Добро Пожаловать В Ад
Шрифт:
Словно в насмешку над его мыслями, в воздухе совсем низко пролетел штурмовик, то ли выискивая цель, то ли совершая разведывательный облет.
Выругавшись, Карим сорвал с оптического прицела чехол, загнал патрон и вскинул винтовку, ловя в перекрестие серебристый зализанный фюзеляж. Не секрет, что на таком удалении бронированным плоскостям самолета его пули, что слону дробина, но он жал и жал на спусковой крючок, ощущая толчок в плечо после каждого выстрела до тех пор, пока в магазине не иссякли патроны.
А штурмовик
Свернув с проспекта, грузовик проехал застроенный современными девятиэтажками жилой массив, поднырнул под изогнутым дугой газопроводом, въезжая на узкую улочку. С боков потянулись частные дома под позеленевшими шиферными крышами, сараи и гаражи, забрехали за заборами собаки.
Миновав два или три похожих, как братья-близнецы, квартала, впереди завиднелся просвет. Там протирался заснеженный пустырь, и где-то на этом пустыре, не так уж и далеко, располагались сейчас осаждающие город войска.
Сойдя из кабины, Шамал еще раз сверился с картой и отпустил водителя.
— Ну вот, нохчи, здесь мы и будем… — не завершив до конца фразу, он замолчал, оглядывая их лица, давая повод лишний раз взвесить все и поразмыслить, какая участь их ожидает спустя какие-то дни, а может быть, и часы.
Ополченцы молчали, но в их напряженных лицах он не увидел нерешительности или страха. И это был добрый знак ему, командиру…
— Имам, — позвал он гранатометчика, державшего на плече трубу. — Видишь тот дом?.. — пальцем указал на красивый, недавно отстроенный особняк, в котором раньше жили нувориши. — Сверху обзор — что надо. Присмотри себе место.
Тот кивнул, направился к воротам, толкнул калитку. Ворота были на замке. Сняв рюкзак с выстрелами, и прислонив к забору гранатомет, он подпрыгнул, ухватившись за верхний край, и оседлал забор.
— Никого, — сообщив Шамалу, спрыгнул вниз.
Со стуком отбросил сдерживающий калитку засов, распахнув ее настежь.
Шамал вошел в палисадник, присел на корточки перед слуховым окном, чуть выше уровня земли, обернулся к ополченцу, державшему на весу пулемет.
— А тебе повезло, вот он и дот.
Шамал не был стратегом, и нигде не учился военному ремеслу. И все-таки интуиция ему подсказывала, где и как рассадить людей, чтобы в бою подольше контролировать улицу и снизить до минимума потери.
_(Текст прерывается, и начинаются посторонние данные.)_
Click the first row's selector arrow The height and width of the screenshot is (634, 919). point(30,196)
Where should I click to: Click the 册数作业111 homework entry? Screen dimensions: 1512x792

Звонко стучали ломы, пробивая бреши в кирпичных оградах, отличные бойницы для стрелков. Дома превращались в крепости, а взять такую с наскока не получится.
Пройдясь к пустырю, где пролегла припорошенная колесная колея, он попытался представить продвижение по ней армейской техники, возможно и танков; как они въезжают на квартал.
А там их ждет засада, неожиданный, разящий огонь. Дорога узкая, на ней не развернуться. Поджечь переднюю машину, потом замыкающую, и куда они денутся?.. На их стороне сила и мощь, на его — смекалка, внезапность и знание местности.
«Я вас сюда не звал, — с неприязнью подумал он, покусывая сухую травинку. — Но и вы от меня пощады не ждите».
Отдельно стоявшее трехэтажное здание привлекло внимание Карима Беноева. Присмотревшись к нему с дороги, он позвал Руслана.
— Идем. Кажется то, что нужно.
Тонкий ледок звонко ломался под ногами, рассыпаясь в белое крошево. Колыхающаяся, обмотанная лейкопластырем винтовка сливалась с маскировочным халатом, Карим то и дело поправлял каску, тоже обтянутую белым.
— Снайпер всегда работает в одиночку, — поучал он. — Пусть ребята как следует, там шумят, а наше дело потихоньку и незаметно выбивать пехоту. Да так, чтобы ни подняться, ни засечь не успели.
Обогнув металлическое, в пояс высотой, ограждение, он ступил на засыпанный палой листвой дворик и подошел к бетонированному крыльцу, читая вывеску над входом.
— Средняя школа…
Вскрыв дверь, они вошли в утонувший в потемках холл. Шаги раскатистым эхом отдавались в пустых коридорах, от этого мертвого, гуляющего в потолках, эха Руслану стало немного не по себе.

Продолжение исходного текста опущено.